Effects of high levels of dietary zinc oxide on ex vivo epithelial histamine response and investigations on histamine receptor action in the proximal colon of weaned piglets

The aim of the study was to identify the effect of high dietary zinc oxide (ZnO) levels on the histamine-induced secretory-type response and histamine metabolism in the porcine proximal colon. After weaning at d 26, 3 diets with low (LZn), normal (NZn), and high (HZn) concentrations of zinc (57, 164, or 2,425 mg/kg) were fed to a total of 120 piglets. Digesta and tissue samples were taken from the ascending colon after 7 +/- 1, 14 +/- 1, 21 +/- 1, and 28 +/- 1 d. Partially stripped tissue was mounted in Ussing chambers, and histamine was applied either to the serosal or mucosal compartments. Tissue was pretreated with or without aminoguanidine and amodiaquine to block the histamine-degrading enzymes diamine oxidase (DAO) and histamine N-methyltransferase (HMT), respectively. Gene expression and catalytic activity of DAO and HMT in the tissue were analyzed. The numbers of mast cells were determined in tissue samples, and histamine concentration was measured in the colon digesta. Colon tissue from another 12 piglets was used for functional studies on histamine H-1 and H-2 receptors by using the neuronal conduction blocker tetrodotoxin (TTX) and the H-1 and H-2 receptor blocker chloropyramine and famotidine, respectively. After serosal histamine application to colonic tissue in Ussing chambers, the change of short-circuit current (Delta I-sc) was not affected by pretreatment and was not different between Zn feeding groups. The Delta I-sc after mucosal histamine application was numerically lower (P = 0.168) in HZn compared to LZn and NZn pigs.

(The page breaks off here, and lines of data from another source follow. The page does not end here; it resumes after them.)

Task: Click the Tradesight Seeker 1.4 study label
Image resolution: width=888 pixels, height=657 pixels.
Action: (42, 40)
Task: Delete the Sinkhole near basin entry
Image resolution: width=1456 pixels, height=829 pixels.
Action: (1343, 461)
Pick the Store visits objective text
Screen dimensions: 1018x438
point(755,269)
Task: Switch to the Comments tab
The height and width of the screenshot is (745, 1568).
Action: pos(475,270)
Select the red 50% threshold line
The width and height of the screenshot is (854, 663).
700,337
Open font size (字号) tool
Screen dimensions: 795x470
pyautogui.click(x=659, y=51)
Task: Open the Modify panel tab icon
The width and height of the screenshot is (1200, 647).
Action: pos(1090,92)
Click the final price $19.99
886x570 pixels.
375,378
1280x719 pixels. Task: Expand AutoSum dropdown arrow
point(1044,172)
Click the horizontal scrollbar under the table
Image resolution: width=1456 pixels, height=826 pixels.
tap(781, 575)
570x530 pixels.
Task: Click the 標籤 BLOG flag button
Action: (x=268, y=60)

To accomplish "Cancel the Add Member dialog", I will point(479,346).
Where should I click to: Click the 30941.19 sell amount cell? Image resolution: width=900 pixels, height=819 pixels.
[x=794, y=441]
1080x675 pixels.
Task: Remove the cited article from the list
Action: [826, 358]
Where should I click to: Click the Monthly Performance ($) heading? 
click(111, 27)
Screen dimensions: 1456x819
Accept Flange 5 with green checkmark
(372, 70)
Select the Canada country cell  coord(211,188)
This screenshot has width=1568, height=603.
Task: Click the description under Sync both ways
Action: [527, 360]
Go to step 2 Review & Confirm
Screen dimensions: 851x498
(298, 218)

Mast cell numbers increased from 32 to 46 d of life (P < 0.05). Further studies elucidated that the serosal histamine response was partly inhibited by chloropyramine or famotidine (P < 0.01). The response to mucosal histamine tended to be decreased when chloropyramine but not famotidine was applied from either the serosal or the mucosal side (P = 0.055). Tetrodotoxin alone or in combination with chloropyramine resulted in a similar reduction in the mucosal histamine response (P < 0.01). In conclusion, the present study could not identify marked changes in colonic histamine metabolism on dietary ZnO oversupplementation. For the first time, however, H-1 receptors were functionally identified in the pig colon that are localized either on neurons or on cells that activate secretion via neurons. Luminal histamine can elicit a secretory-type response via these receptors.